China-based solar poly-Si wafer makers, facing intensifying pressure from mono-Si wafer suppliers and sharp drops in demand from the domestic market in the wake of a China plan to impsoe stricter control on PV installations, have generally taken measures to cope with adverse conditions. However, Taiwan-based poly-Si wafer makers are much worse-eqipped to handle them.
The China makers basically have four alternatives: upgrade to production of special diamond wire-sliced poly-Si wafers that enable downstream makers to produce polycrystalline black silicon solar cells; use existing polycrystal-growing furnaces to produce quasi-mono-Si ingots; invest in production of mono-Si wafers; or withdraw from the market.
Since use of special poly-Si wafers to produce polycrystalline black silicon solar cells entails MCCE (metal-catalyzed chemical etching), a wet-chemical technique in surface texturing process, and MCCE will result in serious water pollution, few China-based solar cell makers have adopted such wafers. As Taiwan's environmental protection standards are generally higher than China's, Taiwan-based solar cell makers are reluctant to use MCCE, which is infeasible for Taiwan's poly-Si wafer makers.

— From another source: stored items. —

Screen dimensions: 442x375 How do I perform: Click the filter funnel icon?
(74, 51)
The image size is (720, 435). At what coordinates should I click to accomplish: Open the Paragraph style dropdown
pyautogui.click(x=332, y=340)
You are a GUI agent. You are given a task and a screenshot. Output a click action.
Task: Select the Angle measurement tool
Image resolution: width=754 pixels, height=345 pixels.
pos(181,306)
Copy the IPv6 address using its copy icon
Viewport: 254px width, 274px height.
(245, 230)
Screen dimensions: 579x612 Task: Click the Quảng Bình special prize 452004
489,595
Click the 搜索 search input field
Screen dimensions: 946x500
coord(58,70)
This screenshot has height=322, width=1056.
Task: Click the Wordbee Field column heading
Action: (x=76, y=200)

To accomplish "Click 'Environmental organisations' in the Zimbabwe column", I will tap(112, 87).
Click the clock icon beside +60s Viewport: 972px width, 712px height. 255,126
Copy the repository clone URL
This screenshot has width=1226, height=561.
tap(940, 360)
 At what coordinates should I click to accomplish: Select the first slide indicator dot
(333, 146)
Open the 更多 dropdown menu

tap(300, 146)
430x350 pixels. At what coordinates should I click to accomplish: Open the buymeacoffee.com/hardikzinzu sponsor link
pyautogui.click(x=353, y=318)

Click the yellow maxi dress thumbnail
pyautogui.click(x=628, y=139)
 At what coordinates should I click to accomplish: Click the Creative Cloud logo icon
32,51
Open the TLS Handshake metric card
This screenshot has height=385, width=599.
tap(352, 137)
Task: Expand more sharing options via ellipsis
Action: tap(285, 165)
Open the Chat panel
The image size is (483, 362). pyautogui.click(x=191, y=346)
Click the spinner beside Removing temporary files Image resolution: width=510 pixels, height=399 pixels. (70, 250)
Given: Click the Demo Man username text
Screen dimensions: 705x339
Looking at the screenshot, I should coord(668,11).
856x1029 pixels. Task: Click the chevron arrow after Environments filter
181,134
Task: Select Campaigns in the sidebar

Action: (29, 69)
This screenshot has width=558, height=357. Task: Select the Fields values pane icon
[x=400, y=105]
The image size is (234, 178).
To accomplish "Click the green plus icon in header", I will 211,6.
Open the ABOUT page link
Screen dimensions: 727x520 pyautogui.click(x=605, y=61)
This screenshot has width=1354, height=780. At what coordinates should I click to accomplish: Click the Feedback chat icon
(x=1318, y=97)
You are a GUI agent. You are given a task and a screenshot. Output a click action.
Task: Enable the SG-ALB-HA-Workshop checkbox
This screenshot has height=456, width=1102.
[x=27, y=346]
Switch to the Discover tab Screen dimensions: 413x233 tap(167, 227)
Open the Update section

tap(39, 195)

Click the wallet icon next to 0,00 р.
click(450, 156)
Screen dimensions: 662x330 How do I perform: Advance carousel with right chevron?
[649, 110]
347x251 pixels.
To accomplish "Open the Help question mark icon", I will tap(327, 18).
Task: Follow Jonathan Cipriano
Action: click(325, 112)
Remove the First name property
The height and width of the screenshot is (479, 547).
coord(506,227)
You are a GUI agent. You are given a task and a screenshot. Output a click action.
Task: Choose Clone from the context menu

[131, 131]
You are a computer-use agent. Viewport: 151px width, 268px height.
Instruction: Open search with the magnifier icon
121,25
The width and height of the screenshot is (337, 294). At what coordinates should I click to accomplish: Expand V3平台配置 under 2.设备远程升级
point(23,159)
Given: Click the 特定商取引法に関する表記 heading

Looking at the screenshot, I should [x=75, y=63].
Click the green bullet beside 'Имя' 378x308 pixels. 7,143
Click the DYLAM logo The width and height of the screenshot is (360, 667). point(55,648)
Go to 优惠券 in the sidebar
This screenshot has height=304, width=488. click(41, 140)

Quasi-mono-Si ingot production has not reached attractive performance-cost ratios, and no Taiwan-based poly-Si wafer makers have stepped into such production.
A few China-based poly-Si wafer makers have decided to invest in production of mono-Si wafers, with GCL-Poly Energy Holdings - the largest in China - being the most active. Since Taiwan-based poly-Si wafer makers have mostly remained in the red for a long time, almost none of them have considered the alternative due to financial difficulties.
Withdrawal from market seems the last choice for Taiwan's makers, but none of them have decided to to so. They hope the government can extend help.